The required number of strokes is initially set by .

On the other hand, according to the output from the hour timing counter 18,
In this embodiment, the first audio frequency signal generating circuit 26 that outputs the first audio frequency signal is a frequency dividing circuit 2 that divides the signal from the clock frequency dividing circuit 4 to 65.5 KHz.
8, and a programmable frequency divider 30 that divides the frequency of the output signal 28a from the frequency divider circuit 28. This programmable frequency divider 30 is an 8-stage binary programmable frequency divider, and its frequency division ratio is set to 1/125, and the output signal 28a (
65.5KHz) to 524Hz.

Further, in this embodiment, the second audio frequency signal generation circuit that generates a second audio frequency signal whose frequency differs by 1 to 10 Hz from the audio frequency signal from the first audio frequency signal generation circuit 26 is Output signal 28a of circuit 28
It is constituted by a programmable frequency divider 32 that divides the frequency. The programmable frequency divider 32 is an 8-stage pinary programmable frequency divider, and its frequency division ratio is set to 1/124, and the output signal 28a (65.5K
Hz) to 529Hz.

The reset input R of both programmable frequency dividers 30 and 32 receives the reset signal 18b of the hour timing counter 18.
are input, and output signals 30a and 32a are input to the gates of analog switches 34 and 36, respectively. These analog switches 34 and 36 are connected to the envelope generating circuit 2.
The envelope signal 20a from 0 is input to this circuit, and this circuit changes the amplitude of the input signals 30a and 32a into signals that gradually attenuate based on this signal 20a. Attenuated signals 34a, 36a from analog switches 34, 36
is input to a mixing circuit 38 and mixed, and this mixed signal 38a is input to a sound generation circuit 44 consisting of an amplifier circuit 40 and a speaker 42.

The operation of this circuit will be explained below using the time charts of FIGS. 2 and 3.
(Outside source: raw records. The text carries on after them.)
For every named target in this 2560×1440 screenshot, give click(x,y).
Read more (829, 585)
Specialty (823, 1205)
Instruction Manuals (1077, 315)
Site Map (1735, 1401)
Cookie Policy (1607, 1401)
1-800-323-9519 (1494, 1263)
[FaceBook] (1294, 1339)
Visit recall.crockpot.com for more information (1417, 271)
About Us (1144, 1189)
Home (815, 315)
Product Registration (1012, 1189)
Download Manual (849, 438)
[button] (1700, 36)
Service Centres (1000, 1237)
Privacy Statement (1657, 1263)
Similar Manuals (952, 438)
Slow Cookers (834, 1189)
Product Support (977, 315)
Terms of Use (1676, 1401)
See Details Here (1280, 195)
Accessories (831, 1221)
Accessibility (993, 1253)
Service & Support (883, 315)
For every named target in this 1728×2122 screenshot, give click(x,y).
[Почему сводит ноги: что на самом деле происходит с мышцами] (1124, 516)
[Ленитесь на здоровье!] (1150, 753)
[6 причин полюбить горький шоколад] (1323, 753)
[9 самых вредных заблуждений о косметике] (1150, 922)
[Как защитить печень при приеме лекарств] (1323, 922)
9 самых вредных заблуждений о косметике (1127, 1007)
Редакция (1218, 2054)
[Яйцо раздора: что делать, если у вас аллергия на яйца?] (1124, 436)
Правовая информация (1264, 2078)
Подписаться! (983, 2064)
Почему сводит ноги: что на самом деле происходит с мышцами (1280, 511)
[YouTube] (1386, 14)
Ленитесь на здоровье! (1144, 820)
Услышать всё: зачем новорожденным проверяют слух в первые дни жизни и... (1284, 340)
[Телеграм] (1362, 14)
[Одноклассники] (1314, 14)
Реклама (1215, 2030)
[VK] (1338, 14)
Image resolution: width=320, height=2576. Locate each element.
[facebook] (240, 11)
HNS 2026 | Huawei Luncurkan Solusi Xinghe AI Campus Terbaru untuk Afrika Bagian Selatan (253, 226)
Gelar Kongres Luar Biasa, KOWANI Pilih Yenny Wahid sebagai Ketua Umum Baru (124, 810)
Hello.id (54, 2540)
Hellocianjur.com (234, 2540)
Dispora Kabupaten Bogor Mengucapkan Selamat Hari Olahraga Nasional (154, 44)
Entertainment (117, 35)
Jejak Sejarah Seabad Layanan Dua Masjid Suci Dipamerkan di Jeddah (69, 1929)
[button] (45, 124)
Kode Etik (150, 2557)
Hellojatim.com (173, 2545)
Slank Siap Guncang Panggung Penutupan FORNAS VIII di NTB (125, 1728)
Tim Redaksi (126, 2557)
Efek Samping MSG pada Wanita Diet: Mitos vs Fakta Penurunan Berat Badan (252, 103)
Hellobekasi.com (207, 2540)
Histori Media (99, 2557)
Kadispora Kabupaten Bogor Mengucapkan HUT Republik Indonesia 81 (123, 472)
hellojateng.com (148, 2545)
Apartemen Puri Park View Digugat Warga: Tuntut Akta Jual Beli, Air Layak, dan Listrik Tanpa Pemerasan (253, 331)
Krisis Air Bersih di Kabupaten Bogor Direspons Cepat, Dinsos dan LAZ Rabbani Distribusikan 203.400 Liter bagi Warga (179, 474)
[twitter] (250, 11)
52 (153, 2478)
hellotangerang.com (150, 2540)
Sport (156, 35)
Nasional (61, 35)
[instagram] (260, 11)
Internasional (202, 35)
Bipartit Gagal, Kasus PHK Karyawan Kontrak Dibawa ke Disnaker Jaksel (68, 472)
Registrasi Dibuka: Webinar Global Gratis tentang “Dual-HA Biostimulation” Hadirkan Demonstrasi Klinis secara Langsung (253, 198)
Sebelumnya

When the scheduled time arrives, the clock start signal 1 of the clock control circuit 16 is activated.
6a changes from "L" to "H", thereby the reset signal 18b of the hour timing counter 18 changes from "H" to "L", the reset of the programmable frequency dividers 30 and 32 is released, and the frequency division circuit The frequency division of the 65.5 KHz signal 28a from 28 is started. At the same time, a positive single pulse is generated in the envelope start signal 18a.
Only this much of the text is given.